Organic Electrochemical Transistor (OECTs) are devices that can measure the ionic content of liquid samples and biological systems. The response of an OECT can provide information on the physiological conditions and characteristics of a biological system. In a typical OECT configuration, the system or sample is connected to a reference electrode (the gate) and to a semiconducting material, typically PEDOT:PSS, with two other terminals (the drain and the source) for connection to an external circuit. The transistor architecture of OECTs enables signal control and amplification. Upon application of an external electromagnetic field at the electrodes, ions are driven from the liquid sample towards the PEDOT:PSS channel, where they modify the conductivity of the channel and generate a continuous current as a function of time. The intensity of that current and the time to the steady state can be correlated to the characteristics of the ions in solution. In most of the existing theories that model the behavior of OECTs, the internal configuration and geometrical parameters of the device are assumed to be constant over time. This simplifying assumption breaks down in living systems and in all those soft devices with elevated value of compliance and absorption (such as devices on paper, textile or polymeric sponges). Similar simplified models may fail to predict the behavior of real systems within acceptable bounds. Here, we present a mathematical model that describes the behavior of OECTs in which the geometry of the internal fluidic circuits of the system can change over time. These circuits represent the network of chambers and channels through which the liquid solution flows from the gate to the drain-source electrodes, enabling the transport of ions. At a certain time, the liquid solution shall be spread throughout a fraction only of the entire network available for liquid transport, i.e. the wet fraction $p$. The mathematical model that we have developed in this work uses the data generated by OECTs to determine the wet fraction $p$ and the concentration $C$ of ions of a system. The model enables quantification of a system without calibration of the device, which may be of interest for those working in the fields of bioengineering, biomedical sensors, wearable electronics, flexible electronics. In experiments where the variables of system were varied over large intervals, the model achieved an excellent performance and a precision up to $92\%$.

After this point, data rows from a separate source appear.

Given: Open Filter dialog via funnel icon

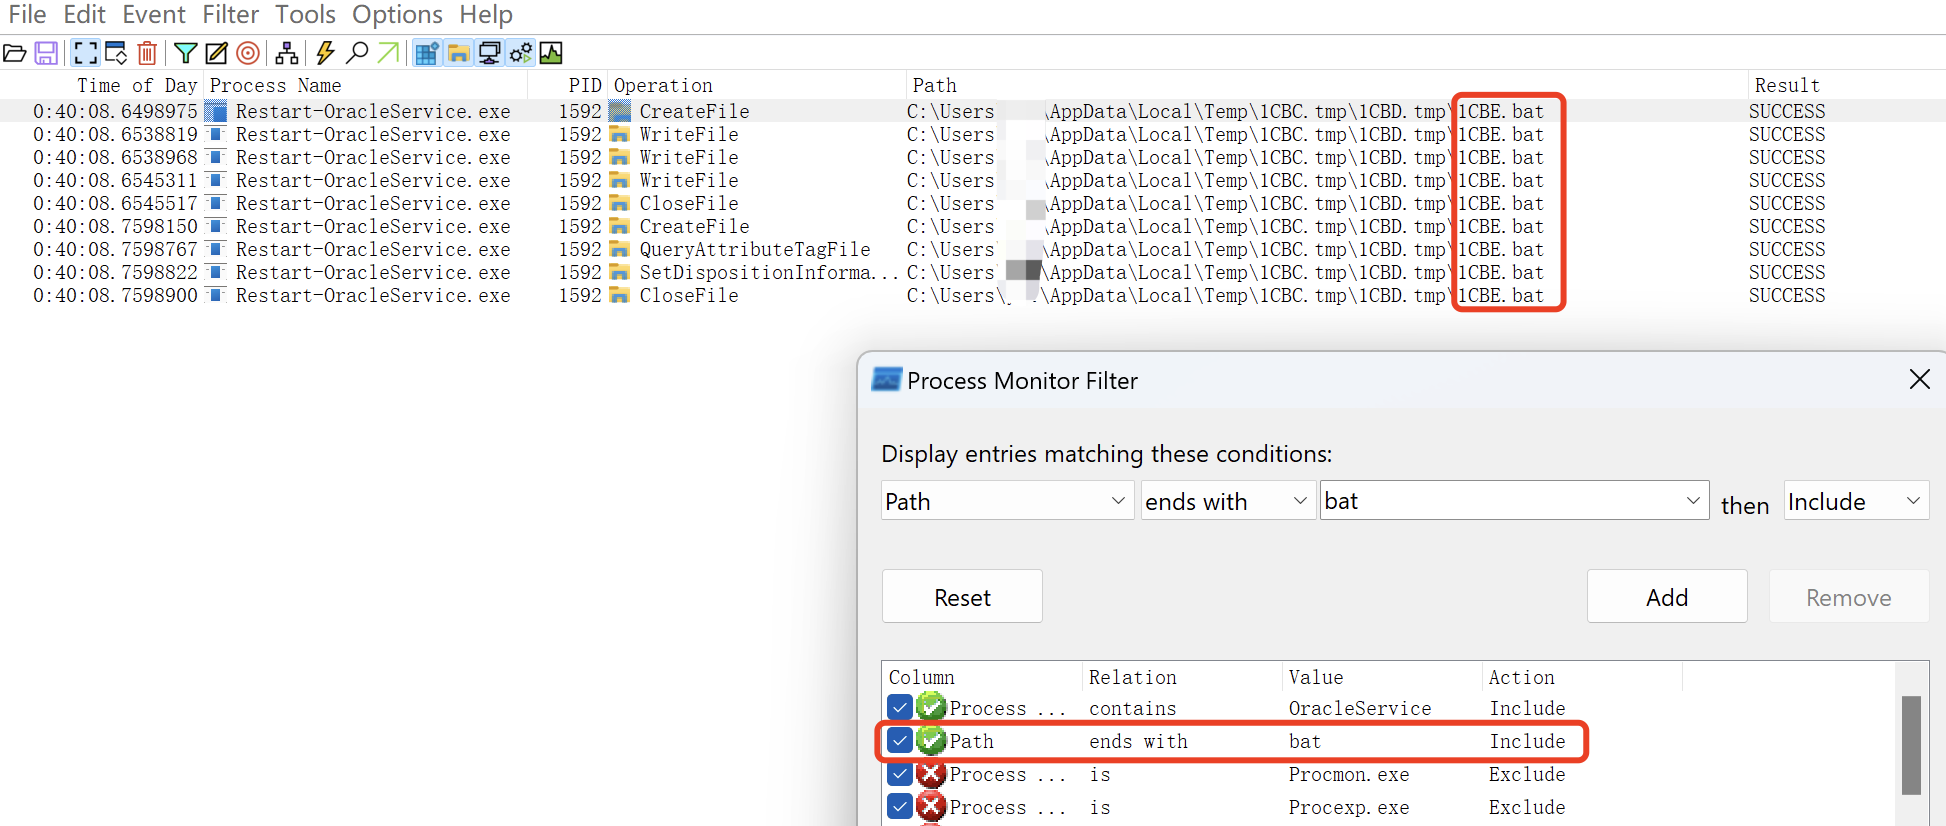Looking at the screenshot, I should [185, 53].
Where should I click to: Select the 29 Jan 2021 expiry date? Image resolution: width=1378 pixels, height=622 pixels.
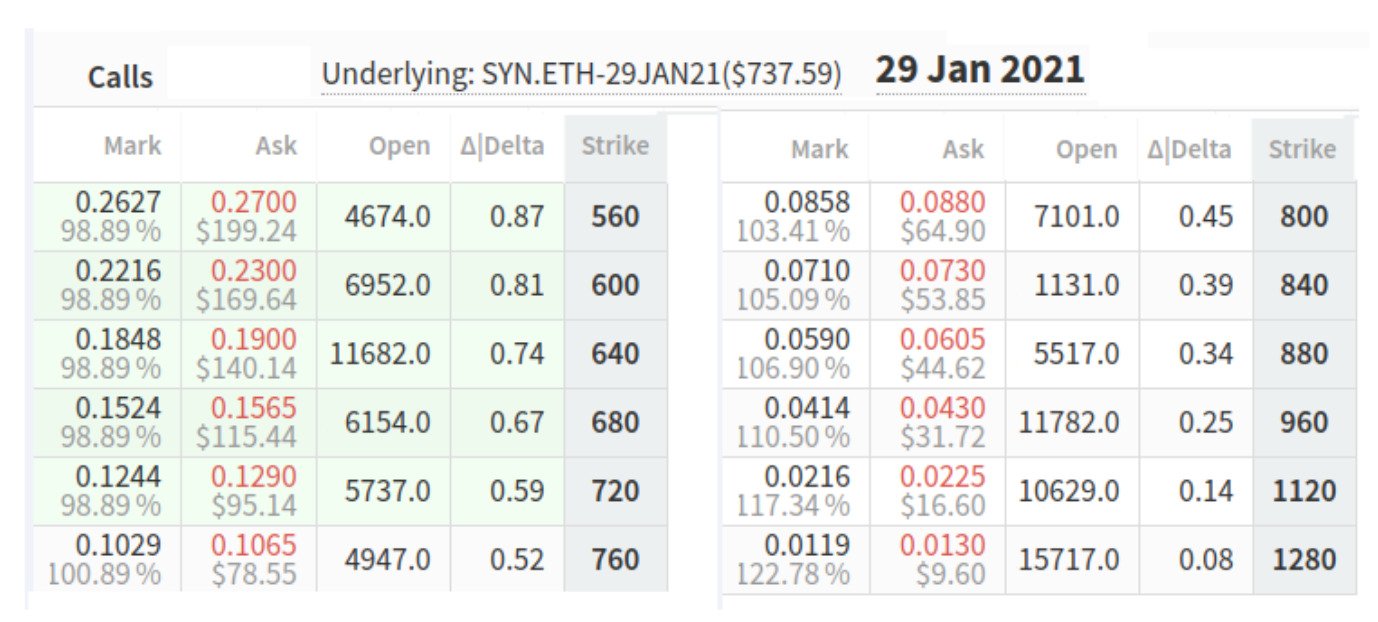(x=980, y=70)
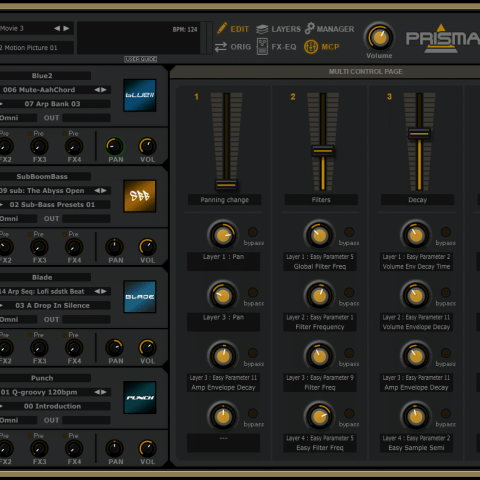This screenshot has height=480, width=480.
Task: Select the MCP fader icon
Action: (311, 47)
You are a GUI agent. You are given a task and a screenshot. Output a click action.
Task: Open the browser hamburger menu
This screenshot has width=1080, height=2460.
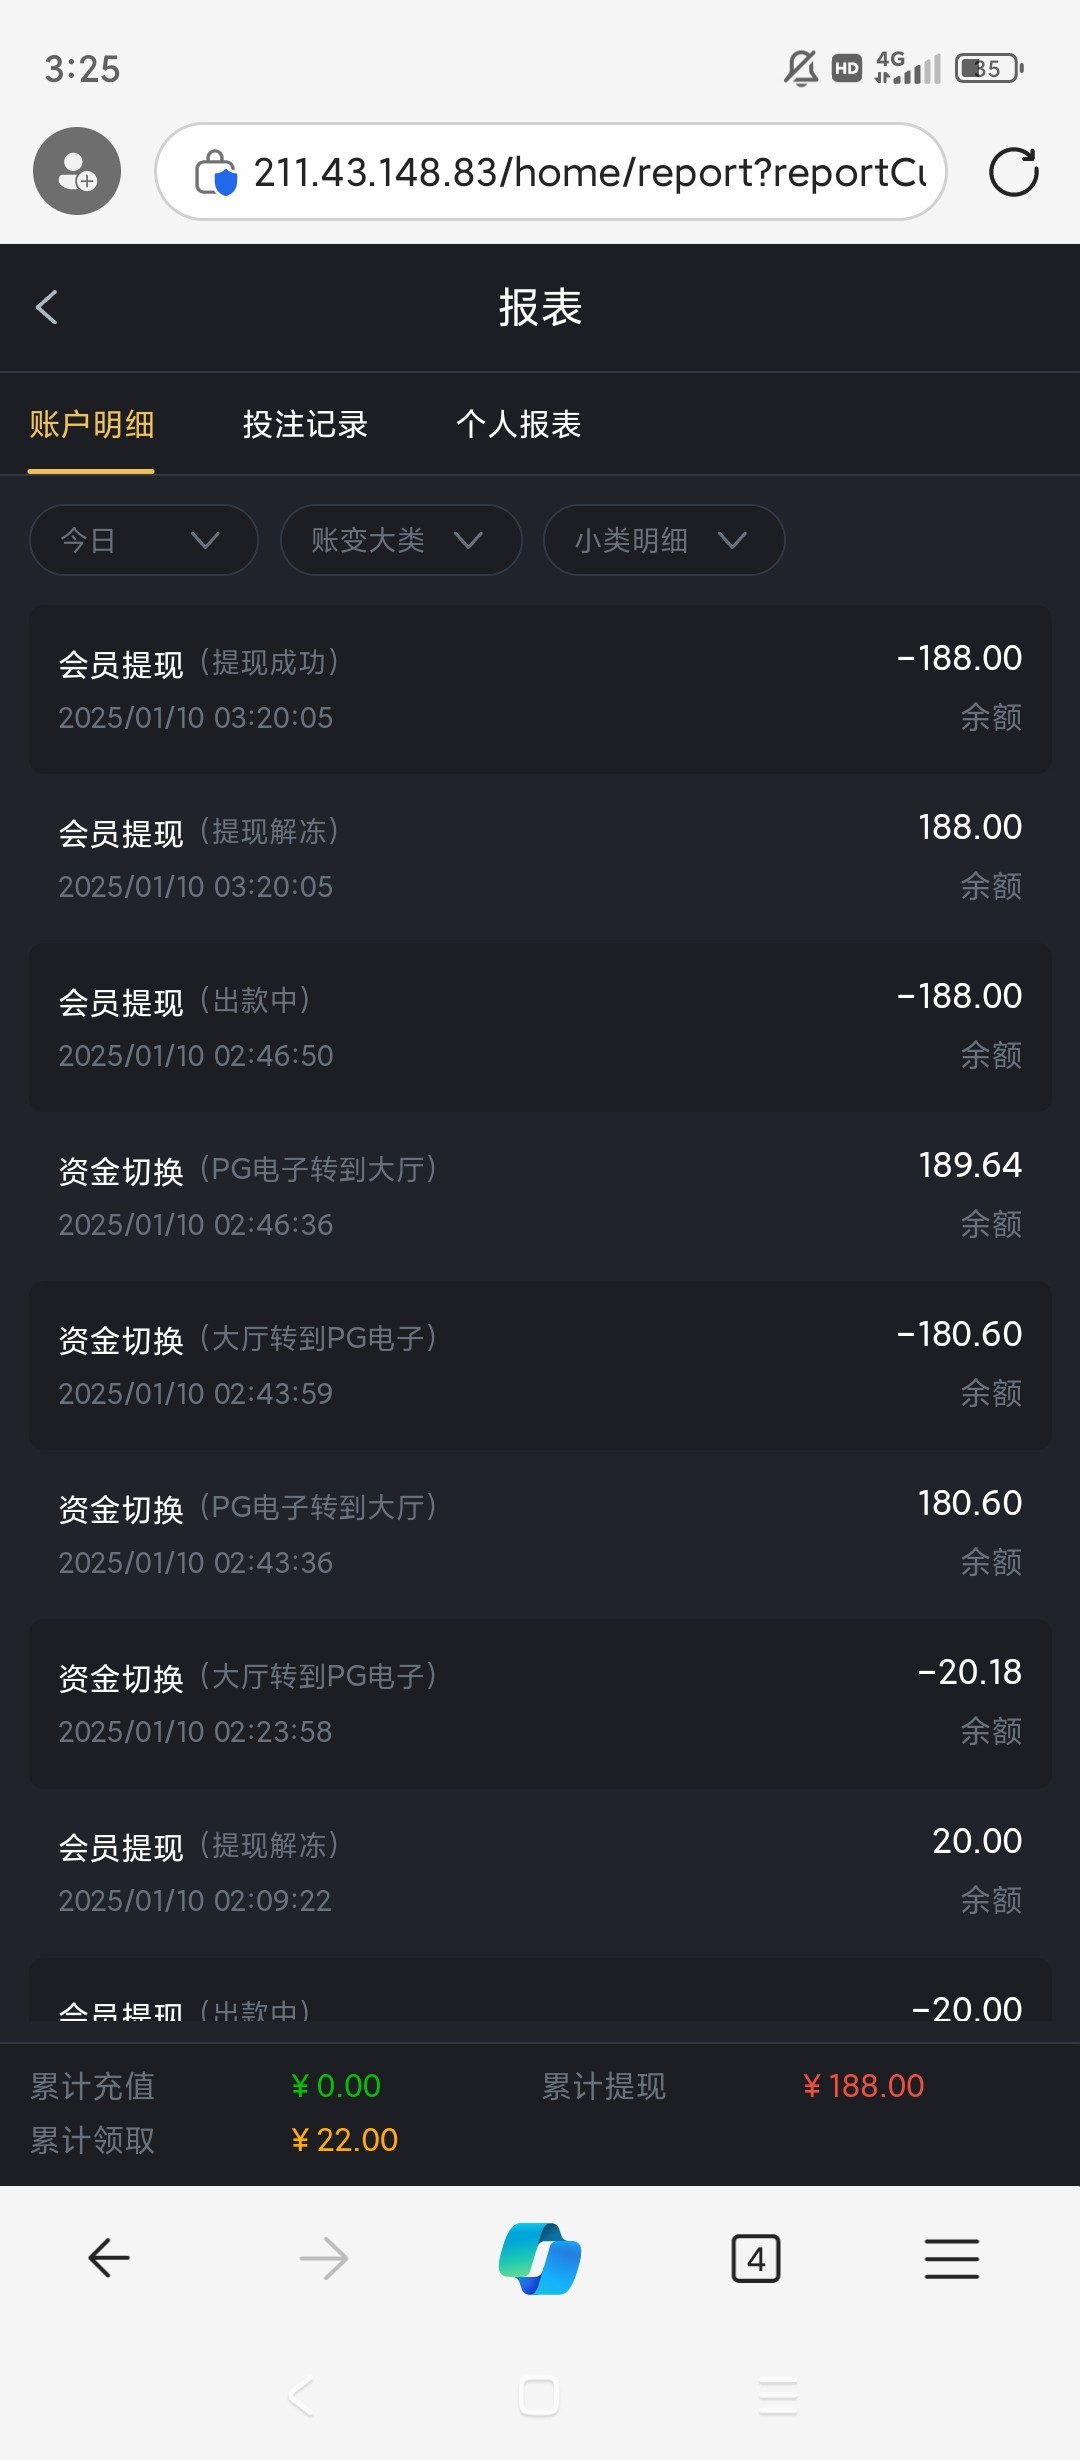tap(951, 2258)
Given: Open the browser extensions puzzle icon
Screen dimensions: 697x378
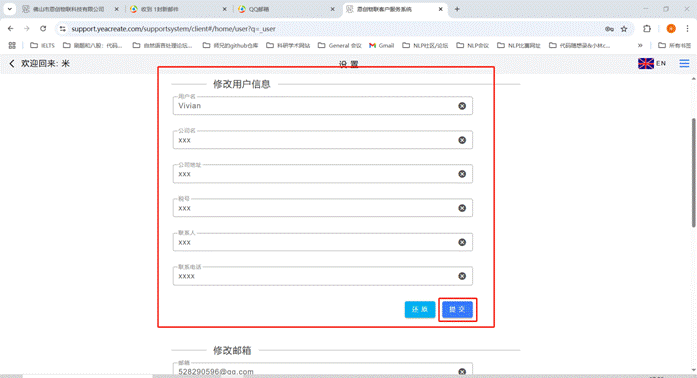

有机电化学晶体管（OECT）是可以测量液体样品和生物系统中离子含量的设备。OECT的响应可以提供有关生理状况和生物系统特征的信息。在典型的OECT配置中，系统或样品连接到参考电极（栅极）和半导电材料（通常为PEDOT：PSS），另外两个端子（漏极和源极）用于连接到外部电路。OECT的晶体管架构可实现信号控制和放大。在电极上施加外部电磁场后，离子会从液体样品中流向PEDOT：PSS通道，在此离子会修改通道的电导率并根据时间生成连续电流。该电流的强度和达到稳态的时间可以与溶液中离子的特性相关。在对OECT行为进行建模的大多数现有理论中，都假定设备的内部配置和几何参数随时间是恒定的。这种简化的假设破坏了生命系统以及所有这些系统具有较高柔顺性和吸收性的柔软设备（例如纸上，纺织品或聚合物海绵上的设备）。类似的简化模型可能无法在可接受的范围内预测实际系统的行为。在这里，我们提供了一个数学模型，该模型描述了OECT的行为，其中系统内部流体回路的几何形状会随时间变化。这些电路代表腔室和通道的网络，液体溶液通过这些腔室和通道从栅极流到漏源电极，从而实现了离子的传输。在一定时间，液体溶液应仅散布在整个可用于液体运输的网络中的一部分，即湿部分$p$。我们在这项工作中开发的数学模型使用OECTs生成的数据来确定湿分数$p$ 和浓度 $C$离子的数量。该模型无需对设备进行校准就可以对系统进行量化，这对于从事生物工程，生物医学传感器，可穿戴电子设备，柔性电子设备领域的人们可能是感兴趣的。在系统变量在较大间隔内变化的实验中，该模型具有出色的性能和高达$92％$。